In 1781, a box with an unidentified roman soldier figurine arrived to a convent of nuns in Paris. The sender of the box (from the same city) had written on the box “Spedito” (“express mail”), probably to expedite its shipment. The nuns assumed that the figurine belonged to “San Spedito” (Saint Expedito).
The nuns assumed that this “saint Spedito” would have been the martyr who appeared in the current Martyrology, prayed for his intercession, and when his prayers were quickly answered, the veneration of Saint Expedito spread throughout France.
Saint Expedito does not appear in any of the editions of the Roman Martyrology promulgated in 2001, which has the characteristic of being exhaustive -, in this particular case his name was removed from the Martyrology.
In 1906, Pope St. Pius X ordered that Expedito be removed from the martyrology and was not re-inscribed in the New Roman Martyrology, promulgated in 2001.
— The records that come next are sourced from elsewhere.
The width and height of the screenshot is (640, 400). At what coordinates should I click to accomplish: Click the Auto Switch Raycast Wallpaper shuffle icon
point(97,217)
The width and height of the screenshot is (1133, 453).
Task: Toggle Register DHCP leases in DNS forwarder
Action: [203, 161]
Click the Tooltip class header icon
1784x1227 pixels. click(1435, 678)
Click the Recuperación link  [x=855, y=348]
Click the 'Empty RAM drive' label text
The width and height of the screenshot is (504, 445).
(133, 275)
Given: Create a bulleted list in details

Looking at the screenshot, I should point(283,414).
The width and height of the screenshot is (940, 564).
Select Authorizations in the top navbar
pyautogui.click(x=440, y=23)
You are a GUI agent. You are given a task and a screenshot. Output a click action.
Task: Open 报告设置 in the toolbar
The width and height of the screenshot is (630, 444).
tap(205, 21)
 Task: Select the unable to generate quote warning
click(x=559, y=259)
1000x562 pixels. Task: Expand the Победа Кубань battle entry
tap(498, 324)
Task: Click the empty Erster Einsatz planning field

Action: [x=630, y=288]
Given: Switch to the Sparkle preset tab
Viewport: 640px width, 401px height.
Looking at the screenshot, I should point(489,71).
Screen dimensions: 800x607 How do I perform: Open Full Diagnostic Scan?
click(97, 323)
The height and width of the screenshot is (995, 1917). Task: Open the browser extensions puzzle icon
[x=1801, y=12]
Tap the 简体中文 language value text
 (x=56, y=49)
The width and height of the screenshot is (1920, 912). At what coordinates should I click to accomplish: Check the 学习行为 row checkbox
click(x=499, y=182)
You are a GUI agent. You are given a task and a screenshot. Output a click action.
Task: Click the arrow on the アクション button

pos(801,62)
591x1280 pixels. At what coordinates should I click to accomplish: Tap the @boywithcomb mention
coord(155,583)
That’s why he can be considered kind of an “outlaw saint” or “anti-saint” or “no-saint” with thousands of devotees all around the world. He is also a controversial figure since his clothes in his statue represents several items related to war. In Mexico City, the place where Saint Expedito is established, is the San Bernardo Temple located in 20 de Noviembre street and Venustiano Carranza.